Exercise text:
________

Partnership Efforts Begin by Assessing Employer Needs

The WRTP/BIG STEP partnership has been successful in working with minority or marginalized populations. The majority of its clients are African American or Hispanic, said Earl Buford, the partnership's executive director. Forty-five percent have been referred by officials from the Department of Corrections, or otherwise have some kind of criminal background.

Despite their pasts, Kelliher says the employees who come from WRTP/BIG STEP’s programs often do well. "Once we get these individuals on, they stay until they go through the apprenticeship application," Kelliher says, adding that Jagers still is a rung below apprentice, at the "unindentured" level. "We have every intention of keeping him on until he’s an apprentice."

Such a classic "win-win" situation is exactly the goal of WRTP/BIG STEP, which places an average of 500 people in jobs every year.

"We are an employer-driven, worker-centered organization that focuses on sectors of the economy where there is a need," Buford said. "We're not really a training organization; we're an intermediary. And the role of an intermediary is to bring all the parties together."

Many traditional job training programs focus on applicants looking for work, and try to place them where their interests fall, whether that's in retail, office work, animal-training or acting. Such a wide range of interests can be hard to manage.

"We do it backwards," Buford says. "We start with the jobs first."

________

Task prompt:
Answer these questions using the WRTP/BIG STEP text:
1. What percentage of the partnership's clients were referred by the Department of Corrections or otherwise have a criminal background?
2. On average, how many people does WRTP/BIG STEP place in jobs each year?
3. What does Buford say the organization is instead of a training organization?
The records that follow have no connection to the text above.

Provided information:

________

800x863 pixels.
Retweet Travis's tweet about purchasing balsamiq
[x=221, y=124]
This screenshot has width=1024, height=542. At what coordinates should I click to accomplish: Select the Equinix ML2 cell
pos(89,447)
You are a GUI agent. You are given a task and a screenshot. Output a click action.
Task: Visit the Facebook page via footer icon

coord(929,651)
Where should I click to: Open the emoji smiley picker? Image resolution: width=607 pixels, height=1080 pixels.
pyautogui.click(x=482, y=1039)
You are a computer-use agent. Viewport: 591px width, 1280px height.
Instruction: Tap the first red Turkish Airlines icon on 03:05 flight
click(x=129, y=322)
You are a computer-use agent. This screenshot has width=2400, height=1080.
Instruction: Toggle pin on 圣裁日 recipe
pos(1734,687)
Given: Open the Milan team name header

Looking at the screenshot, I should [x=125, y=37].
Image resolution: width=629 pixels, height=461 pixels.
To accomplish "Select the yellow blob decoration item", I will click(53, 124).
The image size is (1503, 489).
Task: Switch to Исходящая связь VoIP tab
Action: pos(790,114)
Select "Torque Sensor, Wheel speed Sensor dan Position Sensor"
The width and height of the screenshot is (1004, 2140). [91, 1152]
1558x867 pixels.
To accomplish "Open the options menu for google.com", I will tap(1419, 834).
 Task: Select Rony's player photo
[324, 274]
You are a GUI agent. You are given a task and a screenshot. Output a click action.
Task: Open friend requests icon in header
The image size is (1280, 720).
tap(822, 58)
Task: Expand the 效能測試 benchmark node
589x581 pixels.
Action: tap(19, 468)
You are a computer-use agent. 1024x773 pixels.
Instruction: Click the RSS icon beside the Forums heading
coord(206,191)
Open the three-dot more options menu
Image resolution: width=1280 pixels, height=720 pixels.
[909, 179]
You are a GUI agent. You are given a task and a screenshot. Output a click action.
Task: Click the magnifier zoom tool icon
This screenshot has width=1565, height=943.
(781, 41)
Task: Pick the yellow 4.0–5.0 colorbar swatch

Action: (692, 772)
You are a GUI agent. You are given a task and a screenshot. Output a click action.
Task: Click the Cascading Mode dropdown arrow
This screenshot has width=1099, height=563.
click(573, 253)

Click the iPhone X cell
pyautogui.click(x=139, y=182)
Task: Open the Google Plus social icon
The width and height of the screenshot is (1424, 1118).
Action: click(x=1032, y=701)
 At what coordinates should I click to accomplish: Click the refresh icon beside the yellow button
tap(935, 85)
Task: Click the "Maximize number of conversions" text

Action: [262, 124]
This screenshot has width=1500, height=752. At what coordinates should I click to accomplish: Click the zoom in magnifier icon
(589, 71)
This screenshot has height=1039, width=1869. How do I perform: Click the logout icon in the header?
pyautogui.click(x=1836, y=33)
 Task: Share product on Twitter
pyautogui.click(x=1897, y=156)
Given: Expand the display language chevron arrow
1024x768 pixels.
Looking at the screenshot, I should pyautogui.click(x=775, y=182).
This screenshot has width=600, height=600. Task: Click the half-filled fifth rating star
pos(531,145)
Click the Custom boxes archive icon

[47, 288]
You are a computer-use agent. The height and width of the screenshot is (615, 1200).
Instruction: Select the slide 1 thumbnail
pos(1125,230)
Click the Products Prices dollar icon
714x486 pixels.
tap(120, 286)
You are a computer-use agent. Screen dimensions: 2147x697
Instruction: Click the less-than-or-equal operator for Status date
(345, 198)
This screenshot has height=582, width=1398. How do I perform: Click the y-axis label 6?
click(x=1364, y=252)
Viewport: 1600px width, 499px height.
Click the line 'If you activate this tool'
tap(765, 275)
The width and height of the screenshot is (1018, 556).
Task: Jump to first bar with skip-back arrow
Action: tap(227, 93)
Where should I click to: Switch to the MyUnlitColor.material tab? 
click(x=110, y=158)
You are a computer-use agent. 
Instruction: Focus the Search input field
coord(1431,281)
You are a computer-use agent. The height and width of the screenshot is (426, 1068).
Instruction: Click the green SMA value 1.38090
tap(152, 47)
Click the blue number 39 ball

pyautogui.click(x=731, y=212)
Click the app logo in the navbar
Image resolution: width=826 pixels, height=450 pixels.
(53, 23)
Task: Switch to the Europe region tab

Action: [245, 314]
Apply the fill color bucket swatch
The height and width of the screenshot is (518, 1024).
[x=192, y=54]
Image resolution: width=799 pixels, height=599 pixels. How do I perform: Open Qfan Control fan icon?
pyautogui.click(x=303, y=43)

________

Exercise response:
1. Forty-five percent.
2. An average of 500 people.
3. An intermediary.